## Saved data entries
Start of Block

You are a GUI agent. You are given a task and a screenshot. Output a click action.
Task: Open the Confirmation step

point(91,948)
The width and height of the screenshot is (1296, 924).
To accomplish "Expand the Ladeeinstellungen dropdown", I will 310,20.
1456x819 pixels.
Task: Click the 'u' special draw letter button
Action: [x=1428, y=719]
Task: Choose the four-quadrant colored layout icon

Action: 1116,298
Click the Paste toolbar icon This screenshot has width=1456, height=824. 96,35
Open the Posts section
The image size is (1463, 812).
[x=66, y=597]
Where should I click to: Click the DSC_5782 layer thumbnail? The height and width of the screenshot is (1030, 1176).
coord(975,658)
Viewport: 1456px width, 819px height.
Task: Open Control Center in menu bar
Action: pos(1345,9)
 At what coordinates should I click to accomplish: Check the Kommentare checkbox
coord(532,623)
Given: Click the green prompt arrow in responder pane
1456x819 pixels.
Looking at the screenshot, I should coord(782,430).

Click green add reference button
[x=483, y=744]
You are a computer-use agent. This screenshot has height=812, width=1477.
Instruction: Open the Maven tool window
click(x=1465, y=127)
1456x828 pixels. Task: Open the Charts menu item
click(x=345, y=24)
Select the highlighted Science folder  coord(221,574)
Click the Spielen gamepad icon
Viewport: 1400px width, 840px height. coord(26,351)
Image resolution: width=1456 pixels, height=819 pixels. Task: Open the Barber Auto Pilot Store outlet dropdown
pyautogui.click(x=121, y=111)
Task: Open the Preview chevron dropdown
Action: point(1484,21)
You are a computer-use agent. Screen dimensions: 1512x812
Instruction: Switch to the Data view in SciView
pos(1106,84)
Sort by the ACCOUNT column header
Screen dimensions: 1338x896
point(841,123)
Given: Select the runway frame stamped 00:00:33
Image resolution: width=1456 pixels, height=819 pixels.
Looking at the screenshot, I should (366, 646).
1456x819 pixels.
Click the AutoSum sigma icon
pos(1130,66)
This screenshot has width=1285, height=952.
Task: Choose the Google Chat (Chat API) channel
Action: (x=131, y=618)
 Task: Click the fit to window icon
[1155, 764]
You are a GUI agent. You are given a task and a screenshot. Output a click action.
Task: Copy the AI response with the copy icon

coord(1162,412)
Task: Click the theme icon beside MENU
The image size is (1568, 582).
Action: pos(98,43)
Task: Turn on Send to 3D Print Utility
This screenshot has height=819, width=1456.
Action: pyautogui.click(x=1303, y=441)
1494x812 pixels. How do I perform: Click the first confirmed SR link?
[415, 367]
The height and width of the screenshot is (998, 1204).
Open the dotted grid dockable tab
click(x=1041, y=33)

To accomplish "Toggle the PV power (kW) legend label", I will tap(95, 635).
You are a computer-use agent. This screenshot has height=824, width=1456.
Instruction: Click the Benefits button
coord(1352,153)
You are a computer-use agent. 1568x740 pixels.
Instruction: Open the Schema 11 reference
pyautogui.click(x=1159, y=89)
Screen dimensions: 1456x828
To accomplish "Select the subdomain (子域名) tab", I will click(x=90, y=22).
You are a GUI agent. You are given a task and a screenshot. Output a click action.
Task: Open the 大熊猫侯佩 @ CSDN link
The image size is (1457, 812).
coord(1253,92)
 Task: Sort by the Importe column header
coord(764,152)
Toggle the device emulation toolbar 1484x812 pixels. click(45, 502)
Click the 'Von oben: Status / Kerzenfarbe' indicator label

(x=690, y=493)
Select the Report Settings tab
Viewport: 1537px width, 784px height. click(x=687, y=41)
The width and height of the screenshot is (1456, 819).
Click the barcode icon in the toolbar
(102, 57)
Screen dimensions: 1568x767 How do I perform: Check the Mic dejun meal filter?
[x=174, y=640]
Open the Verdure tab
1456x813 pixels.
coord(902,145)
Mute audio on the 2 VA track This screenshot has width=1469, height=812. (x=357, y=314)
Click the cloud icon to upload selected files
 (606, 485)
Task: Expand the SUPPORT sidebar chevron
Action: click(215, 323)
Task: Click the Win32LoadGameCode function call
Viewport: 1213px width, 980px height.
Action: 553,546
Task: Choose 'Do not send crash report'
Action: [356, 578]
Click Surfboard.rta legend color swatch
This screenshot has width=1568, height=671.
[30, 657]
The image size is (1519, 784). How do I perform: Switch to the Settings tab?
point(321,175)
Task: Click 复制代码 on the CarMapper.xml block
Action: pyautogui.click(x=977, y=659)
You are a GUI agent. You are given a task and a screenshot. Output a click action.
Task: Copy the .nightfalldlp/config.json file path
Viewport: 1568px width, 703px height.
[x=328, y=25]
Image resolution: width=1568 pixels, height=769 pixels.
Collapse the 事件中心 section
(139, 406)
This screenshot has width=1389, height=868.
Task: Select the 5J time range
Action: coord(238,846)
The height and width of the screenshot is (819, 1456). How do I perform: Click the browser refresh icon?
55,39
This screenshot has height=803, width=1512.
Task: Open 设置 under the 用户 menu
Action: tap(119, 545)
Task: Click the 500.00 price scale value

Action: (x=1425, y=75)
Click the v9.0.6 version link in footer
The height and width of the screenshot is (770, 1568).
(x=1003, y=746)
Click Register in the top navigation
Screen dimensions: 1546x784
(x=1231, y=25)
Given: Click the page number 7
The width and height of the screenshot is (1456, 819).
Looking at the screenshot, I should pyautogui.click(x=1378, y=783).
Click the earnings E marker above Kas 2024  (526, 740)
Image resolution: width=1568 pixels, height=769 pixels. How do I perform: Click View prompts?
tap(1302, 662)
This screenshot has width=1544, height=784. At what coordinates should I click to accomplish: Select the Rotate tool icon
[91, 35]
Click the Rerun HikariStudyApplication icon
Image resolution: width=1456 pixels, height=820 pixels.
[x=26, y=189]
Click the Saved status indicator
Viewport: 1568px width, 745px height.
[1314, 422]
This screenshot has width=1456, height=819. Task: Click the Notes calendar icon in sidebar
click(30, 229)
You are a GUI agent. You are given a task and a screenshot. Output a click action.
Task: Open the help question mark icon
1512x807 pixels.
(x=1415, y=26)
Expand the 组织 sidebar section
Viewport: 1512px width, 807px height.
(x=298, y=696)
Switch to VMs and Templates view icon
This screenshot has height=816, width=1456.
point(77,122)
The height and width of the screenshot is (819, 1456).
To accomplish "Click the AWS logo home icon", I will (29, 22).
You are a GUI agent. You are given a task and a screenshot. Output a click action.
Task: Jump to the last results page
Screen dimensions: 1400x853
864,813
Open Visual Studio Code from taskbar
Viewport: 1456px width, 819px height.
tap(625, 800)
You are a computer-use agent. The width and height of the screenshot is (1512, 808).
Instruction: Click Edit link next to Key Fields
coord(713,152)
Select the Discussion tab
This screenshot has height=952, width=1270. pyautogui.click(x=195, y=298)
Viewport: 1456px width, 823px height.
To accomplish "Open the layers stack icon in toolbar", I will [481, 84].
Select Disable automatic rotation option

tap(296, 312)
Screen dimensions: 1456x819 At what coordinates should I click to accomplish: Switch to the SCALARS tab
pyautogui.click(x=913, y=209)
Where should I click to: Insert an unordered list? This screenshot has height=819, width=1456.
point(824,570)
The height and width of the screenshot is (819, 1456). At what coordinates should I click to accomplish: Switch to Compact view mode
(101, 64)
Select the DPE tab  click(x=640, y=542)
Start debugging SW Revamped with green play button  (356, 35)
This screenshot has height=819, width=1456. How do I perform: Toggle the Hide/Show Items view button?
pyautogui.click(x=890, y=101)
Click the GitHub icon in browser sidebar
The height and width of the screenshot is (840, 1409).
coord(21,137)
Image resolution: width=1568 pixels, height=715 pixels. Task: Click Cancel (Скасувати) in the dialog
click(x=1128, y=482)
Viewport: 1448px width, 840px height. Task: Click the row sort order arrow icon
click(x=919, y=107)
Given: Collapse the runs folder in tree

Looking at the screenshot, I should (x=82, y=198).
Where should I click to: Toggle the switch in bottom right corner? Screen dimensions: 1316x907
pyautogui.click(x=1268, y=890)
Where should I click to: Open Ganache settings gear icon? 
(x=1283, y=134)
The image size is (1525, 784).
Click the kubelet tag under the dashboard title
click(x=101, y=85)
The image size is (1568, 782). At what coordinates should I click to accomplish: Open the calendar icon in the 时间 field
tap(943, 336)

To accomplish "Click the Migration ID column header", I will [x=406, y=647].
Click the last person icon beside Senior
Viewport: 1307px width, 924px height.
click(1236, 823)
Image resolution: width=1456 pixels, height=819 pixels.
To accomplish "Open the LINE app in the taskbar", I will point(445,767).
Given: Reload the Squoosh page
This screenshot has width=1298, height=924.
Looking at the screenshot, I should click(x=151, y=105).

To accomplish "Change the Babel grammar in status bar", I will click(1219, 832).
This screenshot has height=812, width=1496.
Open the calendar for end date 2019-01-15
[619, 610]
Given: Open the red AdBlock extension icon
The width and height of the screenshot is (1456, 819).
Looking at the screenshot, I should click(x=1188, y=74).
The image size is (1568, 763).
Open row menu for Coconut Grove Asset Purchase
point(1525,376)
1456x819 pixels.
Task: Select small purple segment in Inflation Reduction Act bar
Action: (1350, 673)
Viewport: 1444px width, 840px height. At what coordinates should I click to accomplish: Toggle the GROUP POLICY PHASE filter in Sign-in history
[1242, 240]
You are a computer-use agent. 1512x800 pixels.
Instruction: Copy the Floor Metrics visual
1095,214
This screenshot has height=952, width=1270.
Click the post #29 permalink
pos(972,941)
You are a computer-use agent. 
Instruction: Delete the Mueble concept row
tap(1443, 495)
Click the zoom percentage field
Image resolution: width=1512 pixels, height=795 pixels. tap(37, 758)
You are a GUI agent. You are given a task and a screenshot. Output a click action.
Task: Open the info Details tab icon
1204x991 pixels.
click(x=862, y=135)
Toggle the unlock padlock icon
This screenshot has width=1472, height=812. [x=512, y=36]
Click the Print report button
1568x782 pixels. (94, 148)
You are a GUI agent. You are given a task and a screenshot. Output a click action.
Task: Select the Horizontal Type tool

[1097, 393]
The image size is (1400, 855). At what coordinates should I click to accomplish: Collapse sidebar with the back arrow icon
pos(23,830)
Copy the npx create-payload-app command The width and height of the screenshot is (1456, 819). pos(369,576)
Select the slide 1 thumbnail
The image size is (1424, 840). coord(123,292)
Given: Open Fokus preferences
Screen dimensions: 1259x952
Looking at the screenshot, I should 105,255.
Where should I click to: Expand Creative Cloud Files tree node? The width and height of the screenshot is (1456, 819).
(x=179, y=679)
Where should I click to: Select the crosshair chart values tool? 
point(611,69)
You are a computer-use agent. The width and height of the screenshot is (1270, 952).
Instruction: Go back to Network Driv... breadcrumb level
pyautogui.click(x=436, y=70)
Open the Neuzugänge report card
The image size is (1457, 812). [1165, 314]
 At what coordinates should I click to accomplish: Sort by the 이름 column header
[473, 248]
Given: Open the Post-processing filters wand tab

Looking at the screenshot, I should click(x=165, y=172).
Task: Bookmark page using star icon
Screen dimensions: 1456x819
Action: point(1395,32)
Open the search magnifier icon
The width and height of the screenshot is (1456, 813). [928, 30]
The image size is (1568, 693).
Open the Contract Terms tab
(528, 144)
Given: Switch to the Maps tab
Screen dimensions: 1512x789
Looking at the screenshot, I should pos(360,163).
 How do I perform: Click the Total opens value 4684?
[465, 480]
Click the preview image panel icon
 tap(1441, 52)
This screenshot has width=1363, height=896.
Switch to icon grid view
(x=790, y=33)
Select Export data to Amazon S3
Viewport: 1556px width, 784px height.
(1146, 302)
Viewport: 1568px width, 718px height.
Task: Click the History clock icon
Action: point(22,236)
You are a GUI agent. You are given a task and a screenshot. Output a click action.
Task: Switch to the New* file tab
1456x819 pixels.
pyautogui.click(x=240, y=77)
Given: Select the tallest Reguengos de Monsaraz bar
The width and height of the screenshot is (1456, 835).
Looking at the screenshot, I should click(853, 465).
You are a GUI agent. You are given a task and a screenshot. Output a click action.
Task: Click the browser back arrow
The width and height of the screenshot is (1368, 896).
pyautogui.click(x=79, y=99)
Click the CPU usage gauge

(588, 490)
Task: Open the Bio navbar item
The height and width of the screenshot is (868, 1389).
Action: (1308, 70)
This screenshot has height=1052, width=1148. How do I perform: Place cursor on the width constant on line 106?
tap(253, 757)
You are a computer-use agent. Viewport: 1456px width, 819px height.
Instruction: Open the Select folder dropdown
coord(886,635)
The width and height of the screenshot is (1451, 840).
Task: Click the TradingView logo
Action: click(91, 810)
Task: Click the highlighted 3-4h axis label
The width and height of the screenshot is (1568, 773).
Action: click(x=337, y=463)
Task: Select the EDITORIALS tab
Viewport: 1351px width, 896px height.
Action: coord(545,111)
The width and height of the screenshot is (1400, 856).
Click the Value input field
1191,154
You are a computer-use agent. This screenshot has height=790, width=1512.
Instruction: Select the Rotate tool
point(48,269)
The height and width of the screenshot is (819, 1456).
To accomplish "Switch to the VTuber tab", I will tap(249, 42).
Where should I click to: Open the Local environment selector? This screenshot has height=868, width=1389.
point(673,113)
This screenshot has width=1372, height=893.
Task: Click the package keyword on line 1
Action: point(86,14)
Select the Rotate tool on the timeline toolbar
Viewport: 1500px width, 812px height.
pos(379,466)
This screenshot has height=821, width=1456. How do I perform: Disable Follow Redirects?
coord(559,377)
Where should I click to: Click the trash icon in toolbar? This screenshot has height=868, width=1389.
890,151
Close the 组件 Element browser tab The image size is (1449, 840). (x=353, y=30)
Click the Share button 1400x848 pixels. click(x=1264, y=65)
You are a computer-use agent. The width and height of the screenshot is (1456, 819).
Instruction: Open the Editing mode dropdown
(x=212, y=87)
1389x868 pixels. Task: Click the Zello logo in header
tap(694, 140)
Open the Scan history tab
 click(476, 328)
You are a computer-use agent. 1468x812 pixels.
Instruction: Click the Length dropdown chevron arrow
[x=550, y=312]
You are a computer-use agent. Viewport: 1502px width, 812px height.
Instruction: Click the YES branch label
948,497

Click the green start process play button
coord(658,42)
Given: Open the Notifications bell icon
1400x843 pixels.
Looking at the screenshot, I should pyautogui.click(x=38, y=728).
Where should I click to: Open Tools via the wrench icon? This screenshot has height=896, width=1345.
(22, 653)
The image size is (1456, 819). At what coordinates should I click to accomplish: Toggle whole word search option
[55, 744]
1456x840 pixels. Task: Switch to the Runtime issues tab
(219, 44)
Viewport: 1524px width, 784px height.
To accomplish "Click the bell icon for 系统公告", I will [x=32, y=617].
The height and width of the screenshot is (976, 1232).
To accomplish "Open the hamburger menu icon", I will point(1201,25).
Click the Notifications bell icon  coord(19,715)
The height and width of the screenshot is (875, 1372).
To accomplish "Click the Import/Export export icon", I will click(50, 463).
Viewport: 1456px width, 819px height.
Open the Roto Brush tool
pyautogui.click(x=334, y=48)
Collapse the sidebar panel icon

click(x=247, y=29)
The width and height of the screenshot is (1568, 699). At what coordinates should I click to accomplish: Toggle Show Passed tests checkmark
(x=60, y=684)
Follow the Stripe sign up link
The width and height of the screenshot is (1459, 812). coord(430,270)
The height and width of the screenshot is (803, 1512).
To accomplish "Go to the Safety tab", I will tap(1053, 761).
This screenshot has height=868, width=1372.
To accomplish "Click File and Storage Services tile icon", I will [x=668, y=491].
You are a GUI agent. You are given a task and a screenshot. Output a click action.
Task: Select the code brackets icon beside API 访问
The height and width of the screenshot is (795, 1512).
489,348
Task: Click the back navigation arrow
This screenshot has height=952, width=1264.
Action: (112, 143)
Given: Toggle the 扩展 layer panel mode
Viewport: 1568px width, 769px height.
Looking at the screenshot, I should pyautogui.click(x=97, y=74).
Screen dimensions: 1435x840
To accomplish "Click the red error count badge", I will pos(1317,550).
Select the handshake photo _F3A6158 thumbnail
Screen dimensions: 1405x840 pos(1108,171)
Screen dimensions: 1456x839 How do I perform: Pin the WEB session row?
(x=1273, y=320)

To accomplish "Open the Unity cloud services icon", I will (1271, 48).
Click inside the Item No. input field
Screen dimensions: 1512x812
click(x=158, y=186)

End of Block

## Problem requirements
Working through the records above, establish how many lines contain the string "Notifications", and reply with the number by itself.

## Output for this task
2